Jan Neruda – Les Contes de Mala Strana

Marc Bordier par Marc Bordier /


Me voici de retour à mon bureau après une absence prolongée. Aujourd’hui, je vais parler des Contes de Mala Strana, un recueil de récits de l’écrivain Jan Neruda. Curieusement, cette figure majeure de la littérature tchèque reste assez largement méconnue en France et ses œuvres n’ont à ma connaissance pas fait l’objet d’un grand nombre d’éditions ou de traductions. En fait, Jan Neruda est surtout connu chez nous pour avoir prêté son nom de plume au célèbre poète chilien Pablo Neruda. Il est selon moi grand temps de le redécouvrir, en commençant par ce recueil devenu un classique de la littérature tchèque.

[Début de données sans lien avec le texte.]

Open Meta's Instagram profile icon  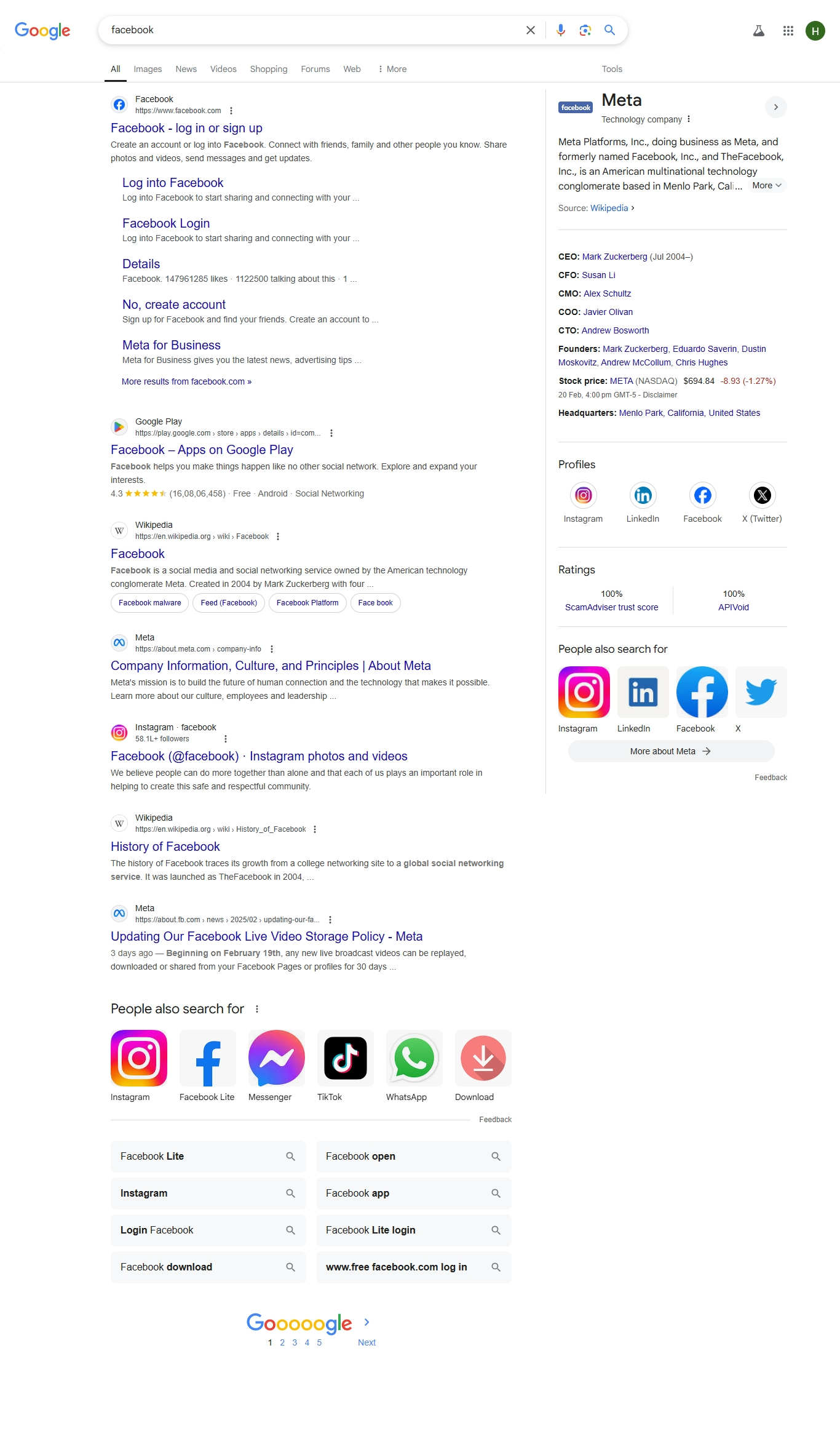click(583, 495)
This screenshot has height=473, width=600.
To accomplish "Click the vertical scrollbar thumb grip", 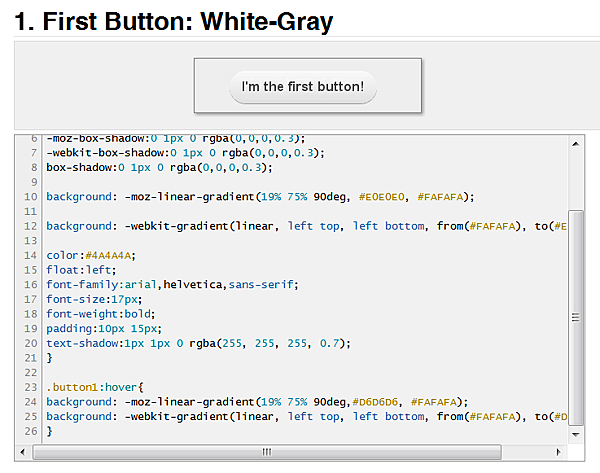I will tap(576, 317).
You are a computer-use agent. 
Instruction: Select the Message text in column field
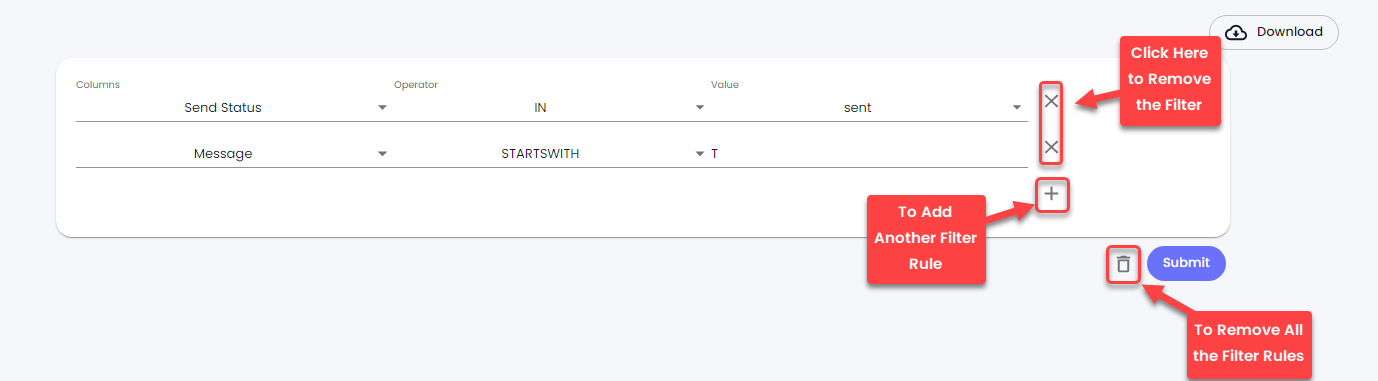click(223, 154)
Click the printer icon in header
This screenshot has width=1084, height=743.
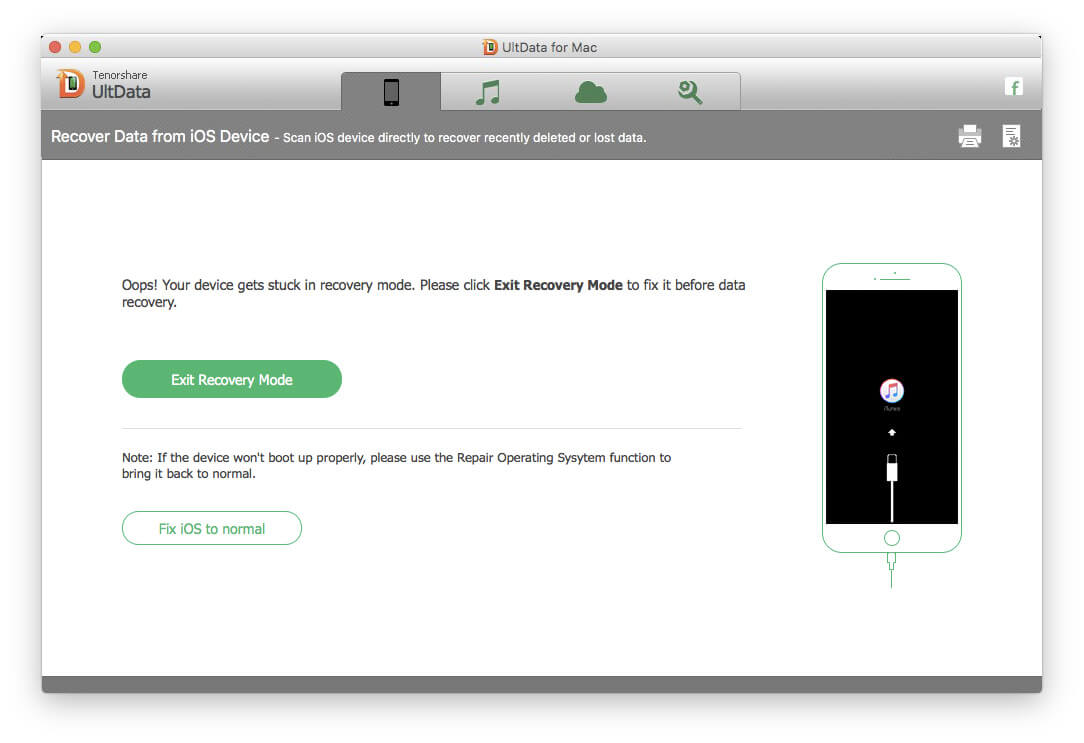(x=969, y=137)
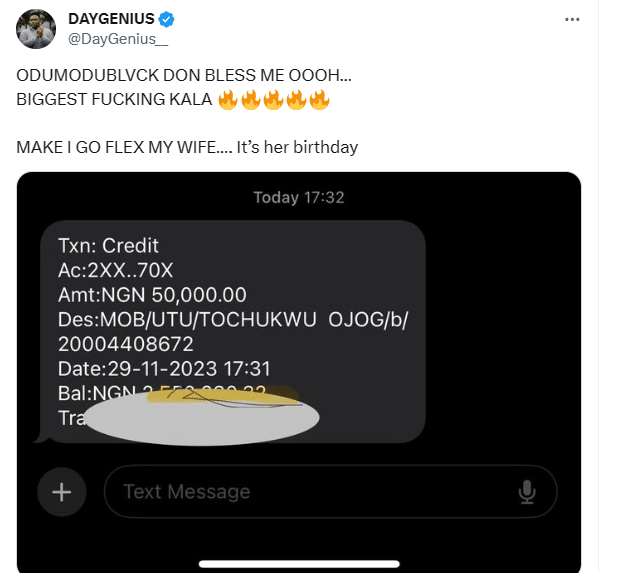
Task: Click the "Today 17:32" timestamp
Action: (x=298, y=197)
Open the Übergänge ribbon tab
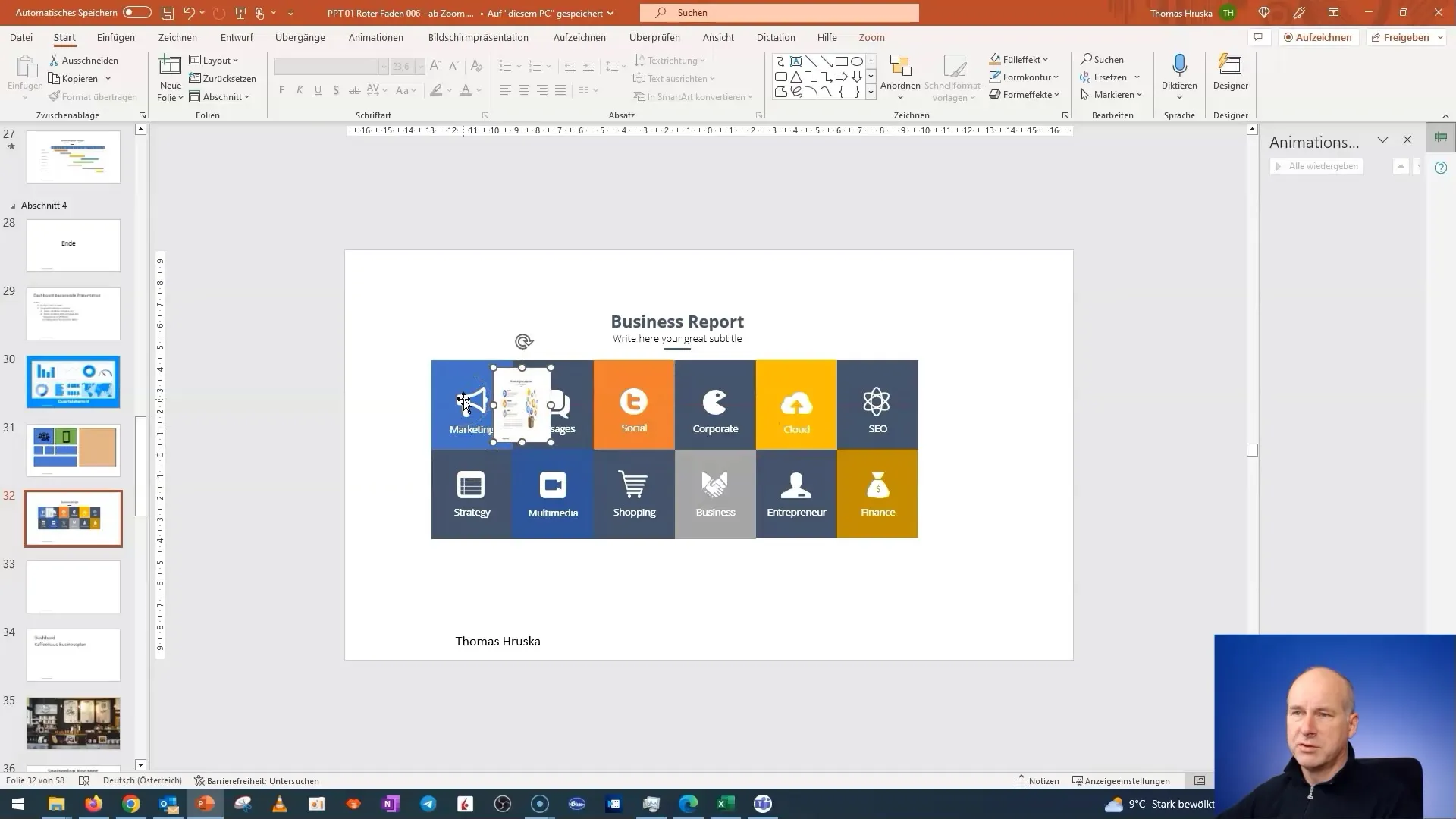Viewport: 1456px width, 819px height. [299, 37]
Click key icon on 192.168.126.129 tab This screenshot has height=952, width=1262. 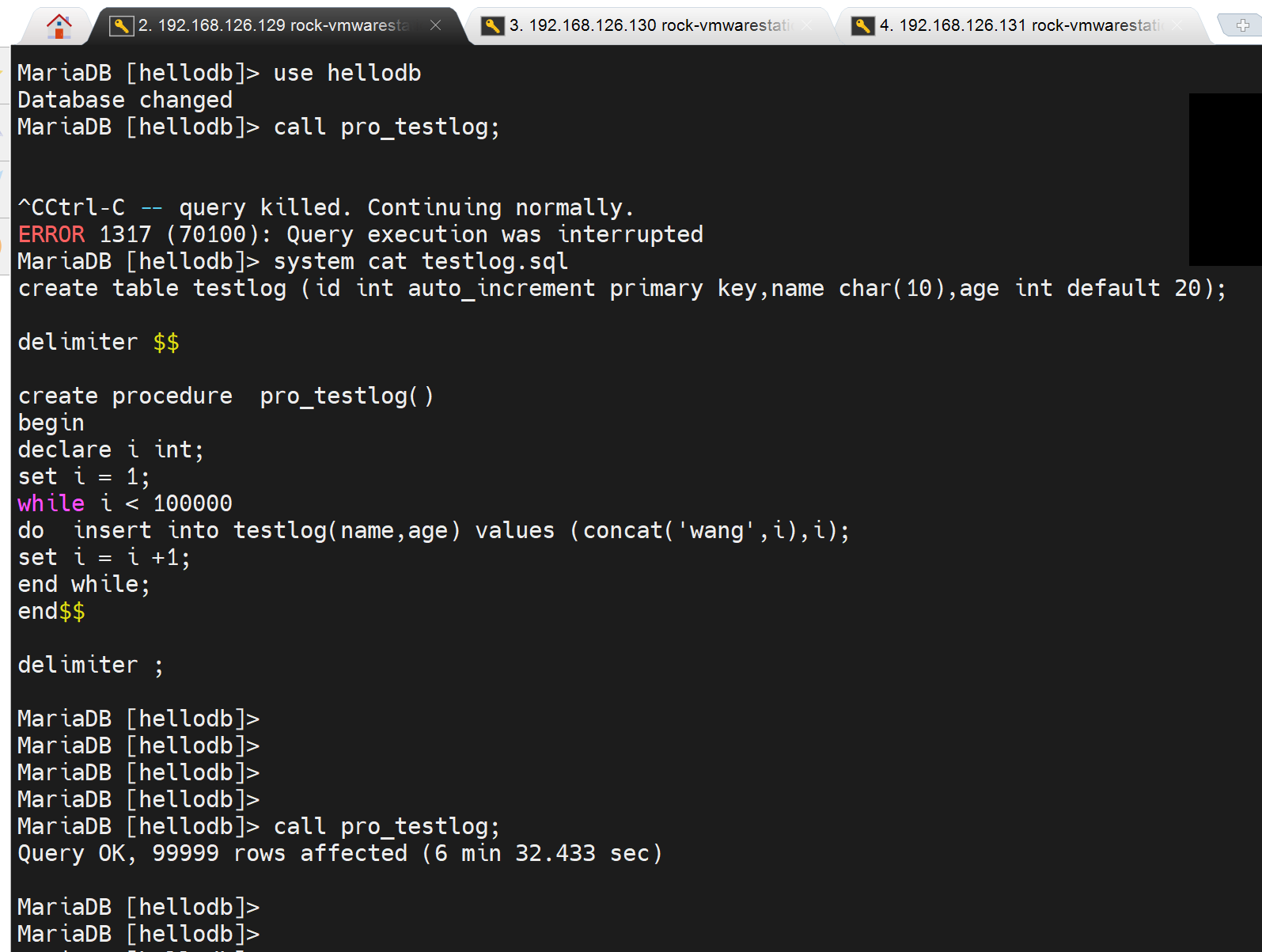121,26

Dans Les Contes de Mala Strana, Neruda met en scène avec humour la vie et le caractère des habitants de Mala Strana – littéralement, « le petit côté » – le quartier de Prague dans lequel il a grandi et vécu. Ses tableaux de Mala Strana sont avant tout des études sociales : plus que les lieux, ce sont leurs habitants qui l’intéressent. Et, pour notre plus grande joie, il prend un malin plaisir à les croquer de sa plume brillante et pleine d’autodérision. Leur portrait n’est guère flatteur : les personnages qui peuplent ces contes sont le plus souvent mesquins, âpres au gain, préoccupés uniquement de leurs petits intérêts, prompts à médire les uns des autres, pleins d’une méchanceté toute à leur mesure, à la fois enflée et étriquée. Aucune grandeur d’âme ici, aucun sentiment généreux, aucune élévation, mais une foule de rancunes jetées perpétuellement les unes contres les autres. Ainsi, cette vieille qui, par dépit, ruine toute la bonne réputation du mendiant Vojtisek et met ainsi un terme à cette forme particulière de prospérité qui lui permettait de déjeuner dans les maisons les plus bourgeoises du quartier (Comment on ruine un mendiant). Le plus souvent, cette méchanceté est tout simplement gratuite, comme celle de Madame Rus, cette femme « au cœur tendre » – vous apprécierez l’ironie – qui s’invite régulièrement à des funérailles pour médire du défunt bien qu’elle ne l’aie pas connu de son vivant.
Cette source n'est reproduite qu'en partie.